HOUSE OF THE LONG SHADOWS, however, does a more credible job of conjuring up "phantasmal figurations" with its version of the Biggers story.  Director Pete Walker, who had gained his fame with violent shockers like 1972's THE FLESH AND BLOOD SHOW, evidently decided to go in the opposite direction for SHADOWS, emphasizing Gothic suspense with very little blood or violence.  This time the writer's played by Desi Arnaz Jr. in what proved to be one of his more solid performances.  Yet he was destined to be "overshadowed" (pun intended) by the film's casting of four famous horror-film stars: Vincent Price, Christopher Lee, Peter Cushing, and John Carradine.

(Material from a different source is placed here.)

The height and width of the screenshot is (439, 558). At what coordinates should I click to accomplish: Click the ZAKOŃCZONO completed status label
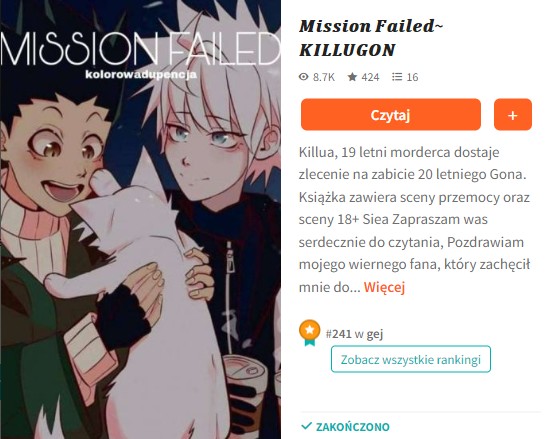click(x=353, y=427)
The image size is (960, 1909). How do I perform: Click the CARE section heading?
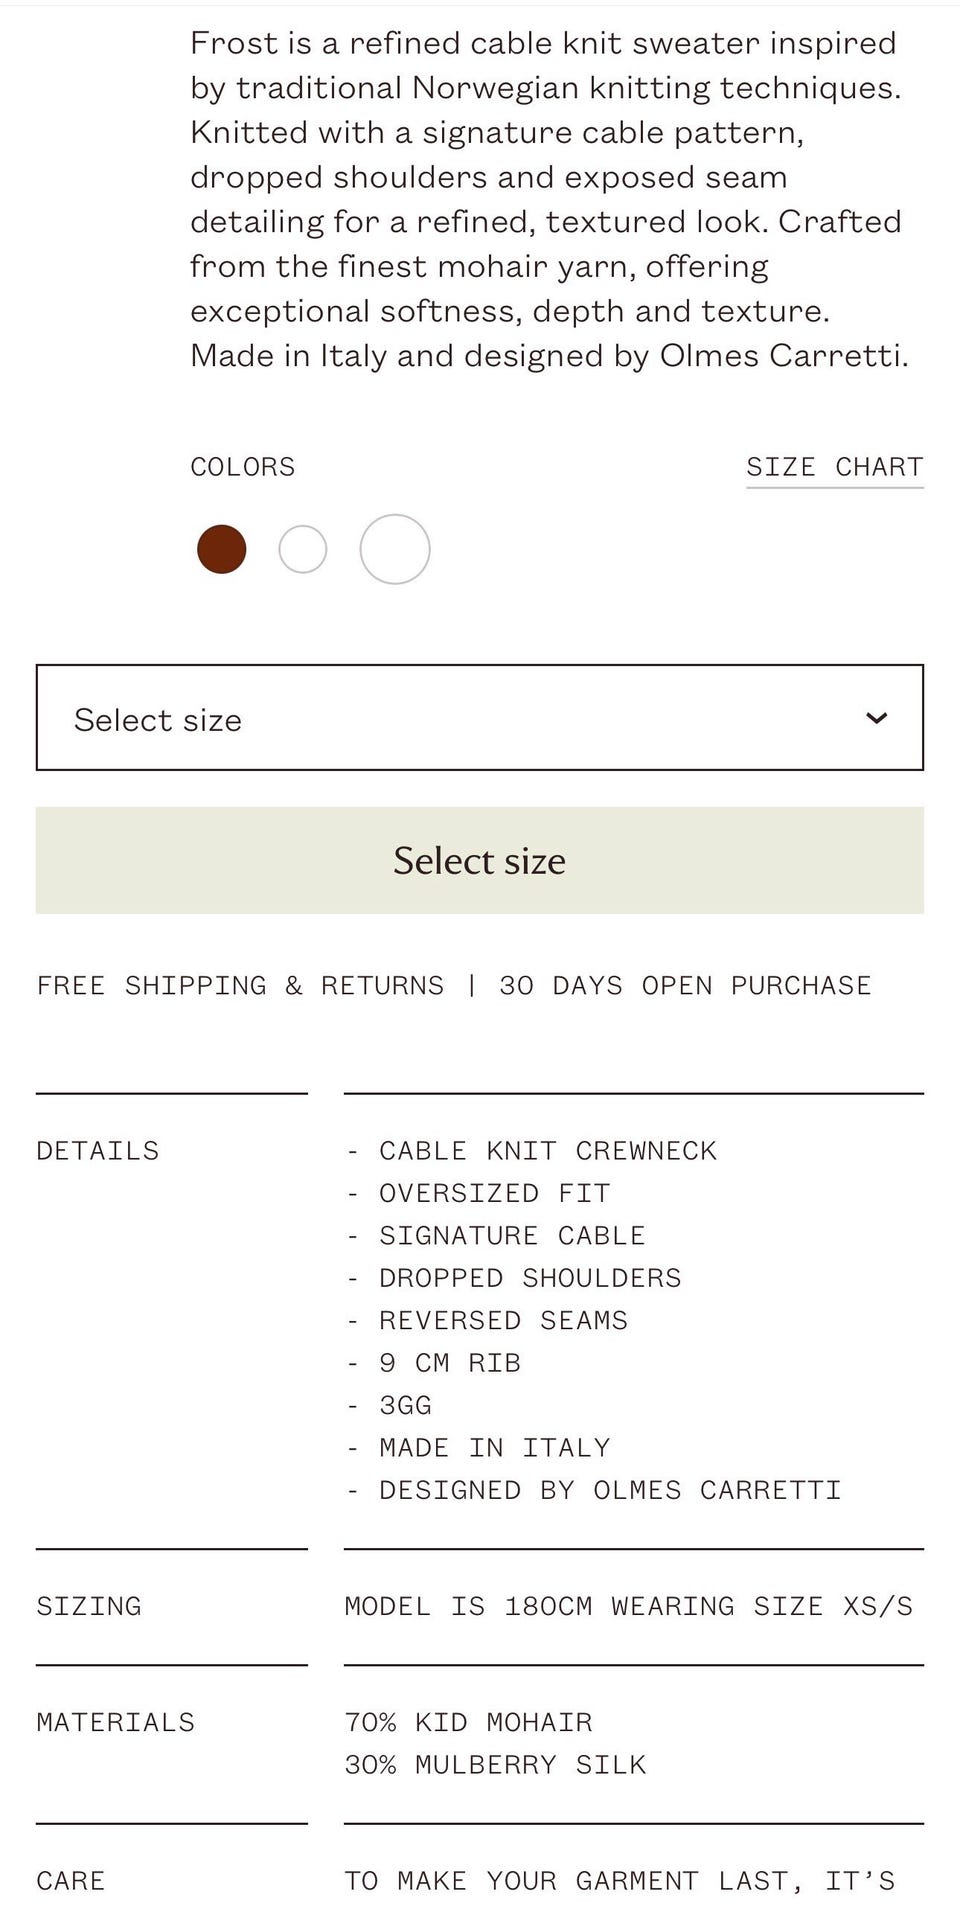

Admittedly, Carradine has little to do and Cushing's role is largely comic (though very well played).  But Price and Lee, playing two brothers with a dark rivalry between them, get a few meatier scenes, particularly a climactic scene in which Lee appears to murder Price with a battle-axe.  Given the frustrations of the two other films in which Price and Lee co-starred, but had no substantive scenes together -- 1969's OBLONG BOX and 1970's SCREAM AND SCREAM AGAIN-- SHADOWS at least takes *some* advantage of teaming its horror-titans.  Because of this additional lagniappe-- and a mild smattering of phony gore-murders-- I found myself enjoying the creaky old Biggers plot.  SHADOWS, though it was Walker's final film, doesn't represent the director at his most characteristic, but based on my incomplete viewings of the Biggers adaptations, it's the best remodeling of This Old Dark House in my experience.\

ADDENDA 4-3-17:  I'm in the midst of re-evaluating my previous reckoning that BALDPATE is "uncanny" and will probably devote a "dissenting opinion" in a future post. However for my own purposes I will leave the above review in its original state.